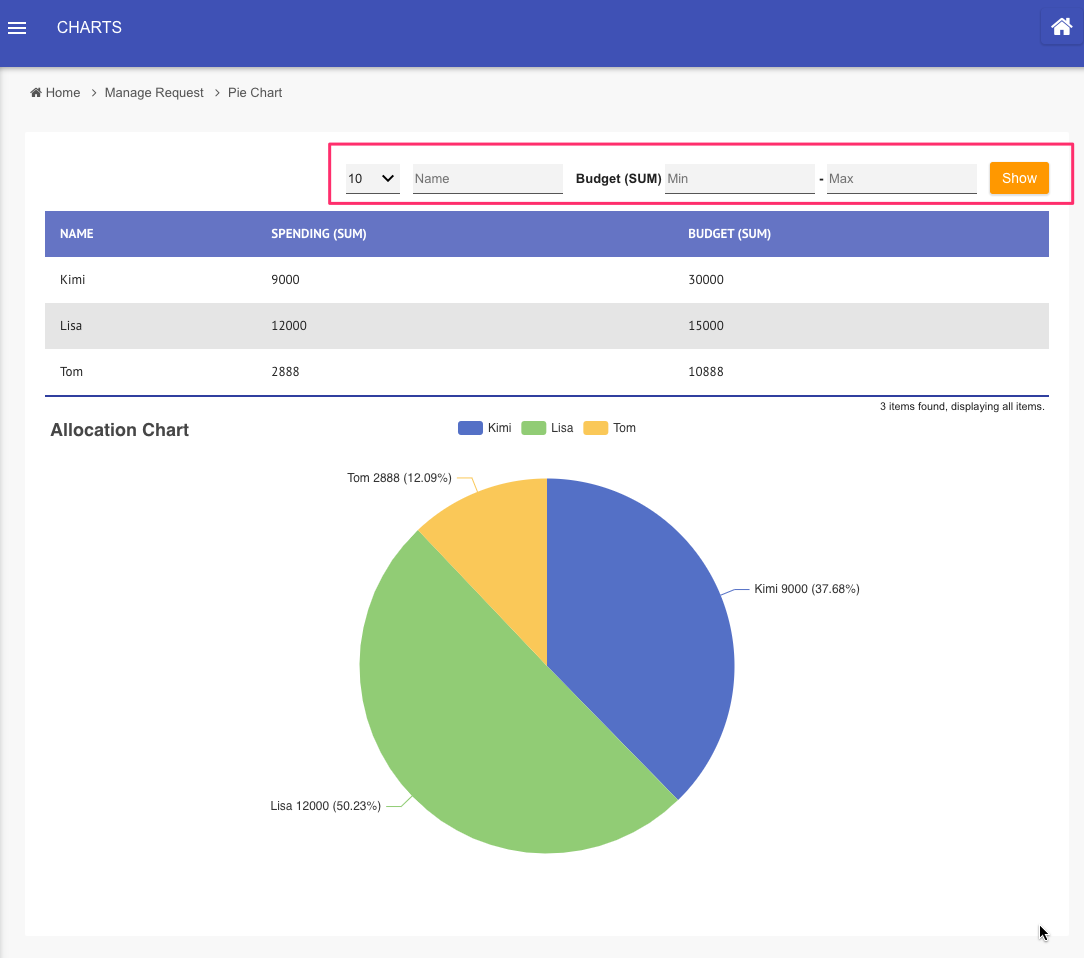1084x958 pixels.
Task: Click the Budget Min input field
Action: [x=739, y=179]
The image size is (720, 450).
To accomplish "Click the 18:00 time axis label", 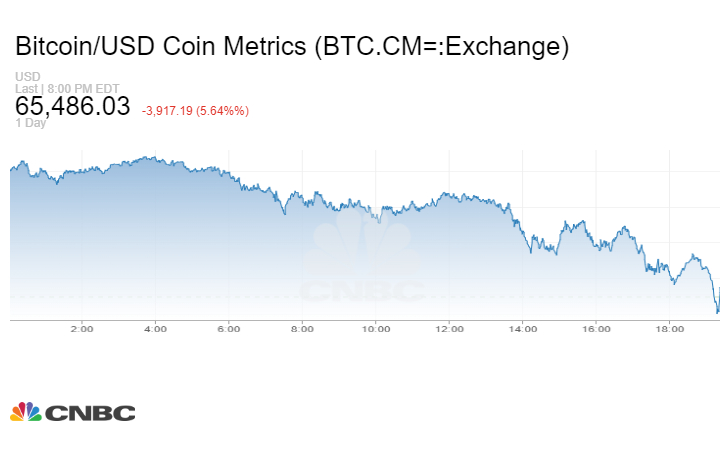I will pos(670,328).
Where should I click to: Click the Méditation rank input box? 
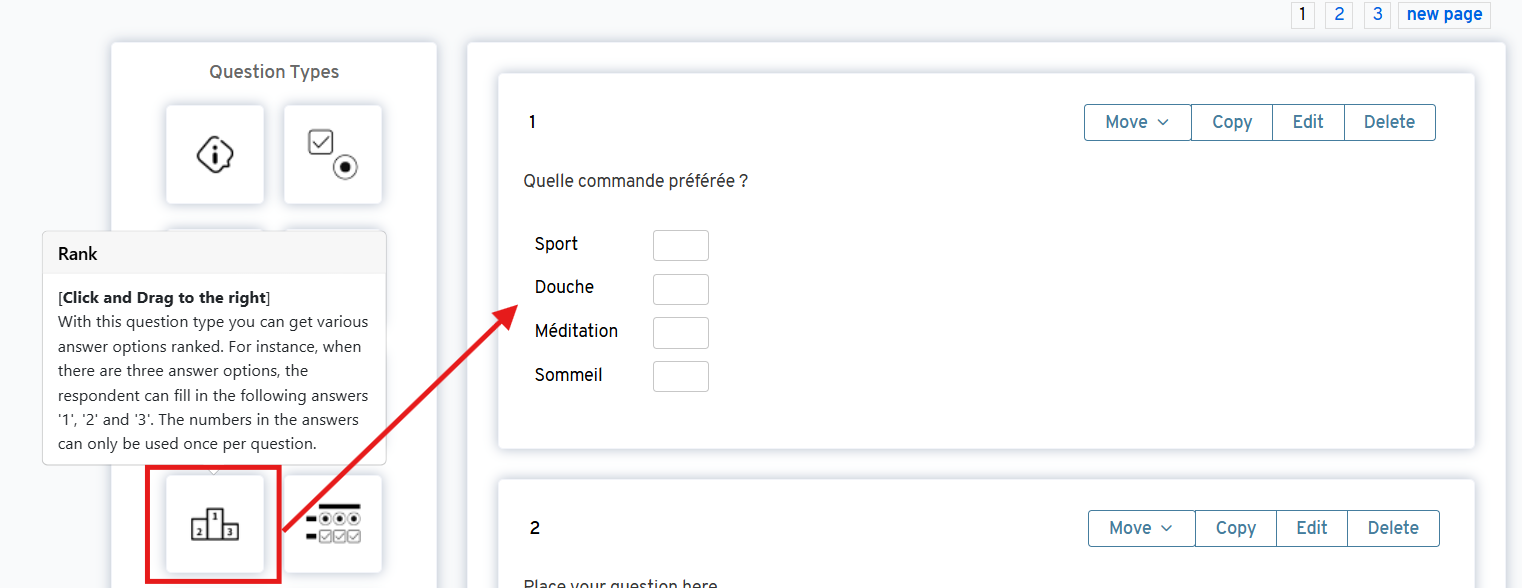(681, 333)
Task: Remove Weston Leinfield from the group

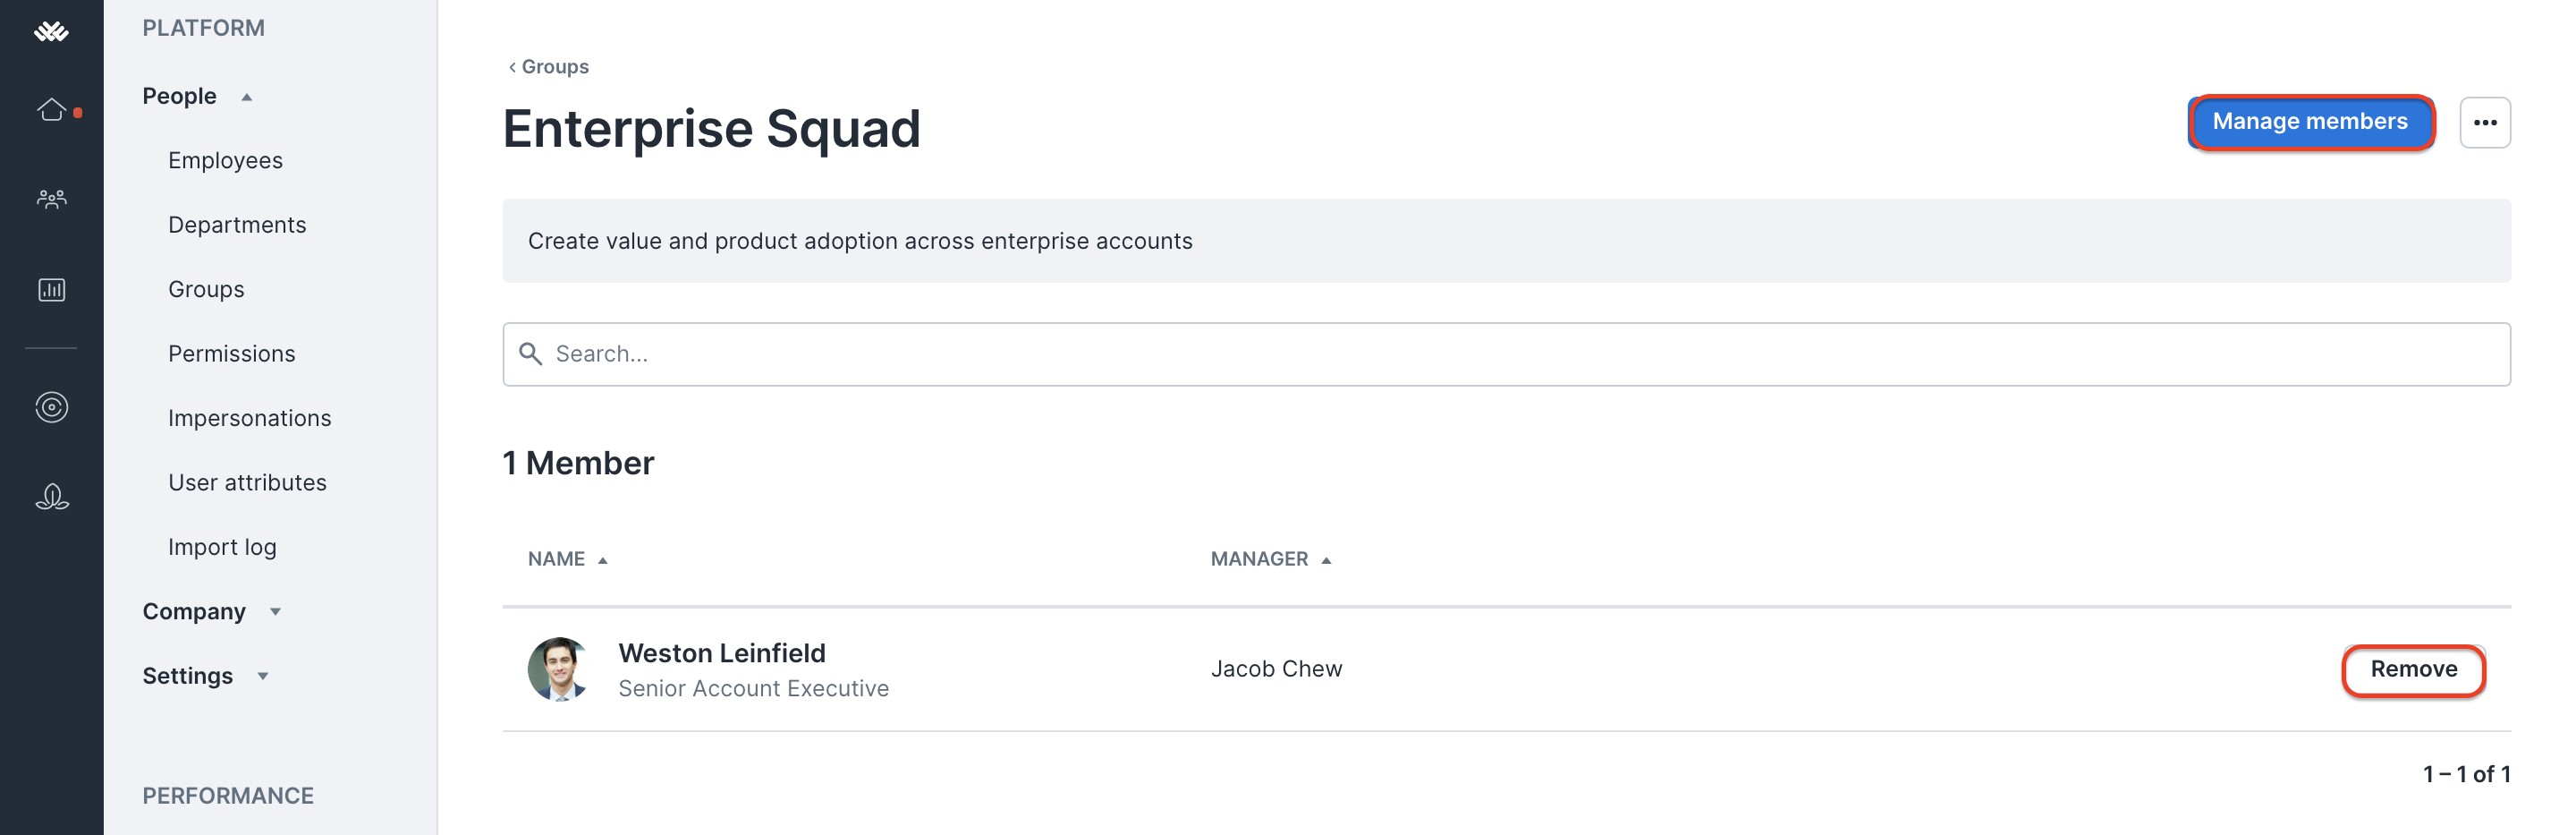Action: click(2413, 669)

The task: The required output consists only of the lines from the one containing "Where should I" to the last line of the material, reproduced exactly, pictures excluded.

Answer to the problem:
Where should I click to: Click the Méditation rank input box? 
(681, 333)
Task: Remove Weston Leinfield from the group

Action: click(2413, 669)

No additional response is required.